*Oleh: Akhmadi Yasid (Jurnalis Senior, kini mengabdi di parlemen)
KOLOM – Seleksi komisioner Komisi Informasi di Sumenep sudah selesai. Nama-nama sudah keluar. DPRD, melalui Komisi I, sudah menuntaskan bagiannya.
ADVERTISEMENT

SCROLL TO RESUME CONTENT
Tapi, seperti setiap proses seleksi di republik ini, selalu ada sisa: pertanyaan yang menggantung, gumam yang berserakan, dan kekecewaan yang hanya terdengar samar.
Memang spanduk ucapan selamat sudah menunggu dicetak. Poster pun sudah menjadi status medsos. Proses sudah dianggap rampung.

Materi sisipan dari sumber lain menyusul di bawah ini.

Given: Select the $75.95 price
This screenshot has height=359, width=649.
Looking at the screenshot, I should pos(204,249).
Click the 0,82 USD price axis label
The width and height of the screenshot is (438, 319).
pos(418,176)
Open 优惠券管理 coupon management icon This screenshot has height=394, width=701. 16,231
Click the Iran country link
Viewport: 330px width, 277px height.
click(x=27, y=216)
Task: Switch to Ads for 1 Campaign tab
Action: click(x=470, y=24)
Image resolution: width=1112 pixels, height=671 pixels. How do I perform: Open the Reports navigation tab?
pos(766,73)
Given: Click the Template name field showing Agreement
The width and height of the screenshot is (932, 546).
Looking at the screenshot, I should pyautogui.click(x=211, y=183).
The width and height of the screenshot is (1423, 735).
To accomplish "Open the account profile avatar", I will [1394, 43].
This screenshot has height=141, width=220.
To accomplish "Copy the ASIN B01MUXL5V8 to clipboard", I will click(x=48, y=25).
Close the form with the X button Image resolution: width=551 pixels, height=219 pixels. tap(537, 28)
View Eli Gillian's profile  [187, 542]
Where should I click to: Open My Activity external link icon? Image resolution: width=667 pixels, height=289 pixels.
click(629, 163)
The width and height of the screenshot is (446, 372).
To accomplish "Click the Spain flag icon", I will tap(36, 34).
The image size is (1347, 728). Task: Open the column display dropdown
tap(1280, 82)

Di republik ini, seleksi sering hanya jadi panggung. Wawancara live-stream, fit and proper test yang dipublikasikan, seolah-olah menandai keterbukaan.
Padahal, publik tahu, panggung hanya panggung: bagian depan dari sebuah rumah yang ruang belakangnya tak pernah terbuka.
Tapi harus diakui, memang kini tersisa suara-suara lirih: “Mengapa yang itu terpilih? Mengapa yang lain gugur?”
Ada yang bertanya, “kenapa yang ini tidak lolos?”
Ada pula yang, dengan nada setengah pasrah, menganggap hasilnya sudah tepat.
Pertanyaan itu, tentu, tak mencari jawaban. Karena semua tahu, jawaban jarang sekali datang dari seleksi semacam ini.
Publik, seperti biasa, kecewa dalam diam.
Ada yang menganggap: ah biasa. Silahkan artinya Anda tafsir sendiri.
Tapi di udara, aroma persoalan tetap tercium. Bukan hanya soal kelayakan—karena itu selalu bisa diperdebatkan—melainkan juga soal “transaksi” di balik layar.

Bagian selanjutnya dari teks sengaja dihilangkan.